## [DIRECTIONS]
Begin at the line below that has "The height and width of the screenshot is (567, 1366)." and stop after the line that has "Click the red Vembu network logo". Please restate only those lines, word for word.

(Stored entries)
....................

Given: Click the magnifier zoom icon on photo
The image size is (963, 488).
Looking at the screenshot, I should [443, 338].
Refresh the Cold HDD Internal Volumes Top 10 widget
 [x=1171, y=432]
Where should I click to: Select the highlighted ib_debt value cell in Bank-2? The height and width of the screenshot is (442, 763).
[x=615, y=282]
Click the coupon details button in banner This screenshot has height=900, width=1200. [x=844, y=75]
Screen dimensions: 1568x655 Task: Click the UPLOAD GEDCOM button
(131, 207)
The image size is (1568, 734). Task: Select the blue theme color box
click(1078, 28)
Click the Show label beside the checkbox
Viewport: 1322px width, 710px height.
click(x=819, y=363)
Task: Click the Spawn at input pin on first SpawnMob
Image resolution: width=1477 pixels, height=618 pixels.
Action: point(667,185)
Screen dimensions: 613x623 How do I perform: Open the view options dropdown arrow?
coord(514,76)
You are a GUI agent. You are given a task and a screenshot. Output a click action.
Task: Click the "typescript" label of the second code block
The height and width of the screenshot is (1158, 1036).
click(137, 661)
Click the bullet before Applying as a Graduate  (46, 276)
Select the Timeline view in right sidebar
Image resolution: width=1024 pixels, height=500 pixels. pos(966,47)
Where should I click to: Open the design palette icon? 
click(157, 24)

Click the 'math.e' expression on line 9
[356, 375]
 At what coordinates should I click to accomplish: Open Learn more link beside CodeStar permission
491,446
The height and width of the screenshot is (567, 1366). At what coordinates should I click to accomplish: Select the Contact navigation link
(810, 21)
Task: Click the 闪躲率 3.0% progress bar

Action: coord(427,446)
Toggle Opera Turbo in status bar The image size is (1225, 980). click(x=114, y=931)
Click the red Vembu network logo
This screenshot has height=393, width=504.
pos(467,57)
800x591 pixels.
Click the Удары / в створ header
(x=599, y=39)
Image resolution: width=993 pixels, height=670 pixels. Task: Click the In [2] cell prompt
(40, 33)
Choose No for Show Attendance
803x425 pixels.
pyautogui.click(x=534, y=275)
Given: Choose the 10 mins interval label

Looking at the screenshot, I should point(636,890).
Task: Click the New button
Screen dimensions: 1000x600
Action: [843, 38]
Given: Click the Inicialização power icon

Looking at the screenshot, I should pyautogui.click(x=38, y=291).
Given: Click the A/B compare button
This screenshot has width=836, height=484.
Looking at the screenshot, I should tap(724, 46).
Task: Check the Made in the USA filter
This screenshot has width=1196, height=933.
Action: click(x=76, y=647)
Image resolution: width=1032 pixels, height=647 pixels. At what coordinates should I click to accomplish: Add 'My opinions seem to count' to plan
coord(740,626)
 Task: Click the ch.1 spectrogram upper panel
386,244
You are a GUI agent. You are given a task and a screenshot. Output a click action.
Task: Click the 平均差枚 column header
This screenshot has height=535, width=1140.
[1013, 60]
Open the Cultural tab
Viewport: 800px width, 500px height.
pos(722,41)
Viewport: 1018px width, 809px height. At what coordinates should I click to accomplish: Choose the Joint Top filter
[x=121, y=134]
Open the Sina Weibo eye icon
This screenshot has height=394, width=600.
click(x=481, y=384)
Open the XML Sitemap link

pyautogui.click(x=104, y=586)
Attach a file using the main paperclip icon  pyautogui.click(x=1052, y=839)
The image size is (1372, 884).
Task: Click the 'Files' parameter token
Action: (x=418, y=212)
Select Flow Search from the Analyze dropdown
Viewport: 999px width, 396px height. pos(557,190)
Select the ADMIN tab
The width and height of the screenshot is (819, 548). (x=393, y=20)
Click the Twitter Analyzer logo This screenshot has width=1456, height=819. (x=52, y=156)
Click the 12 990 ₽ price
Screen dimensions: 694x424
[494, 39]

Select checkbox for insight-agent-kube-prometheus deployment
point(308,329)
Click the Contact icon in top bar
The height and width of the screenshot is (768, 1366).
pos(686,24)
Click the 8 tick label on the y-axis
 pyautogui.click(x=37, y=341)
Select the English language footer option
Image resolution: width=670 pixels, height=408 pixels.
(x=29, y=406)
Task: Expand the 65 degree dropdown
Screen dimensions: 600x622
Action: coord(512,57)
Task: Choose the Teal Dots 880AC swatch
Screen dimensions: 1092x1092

....................

## [RESPONSE TO THE EXERCISE]
The height and width of the screenshot is (567, 1366). At what coordinates should I click to accomplish: Select the Contact navigation link
(810, 21)
Task: Click the 闪躲率 3.0% progress bar

Action: coord(427,446)
Toggle Opera Turbo in status bar The image size is (1225, 980). click(x=114, y=931)
Click the red Vembu network logo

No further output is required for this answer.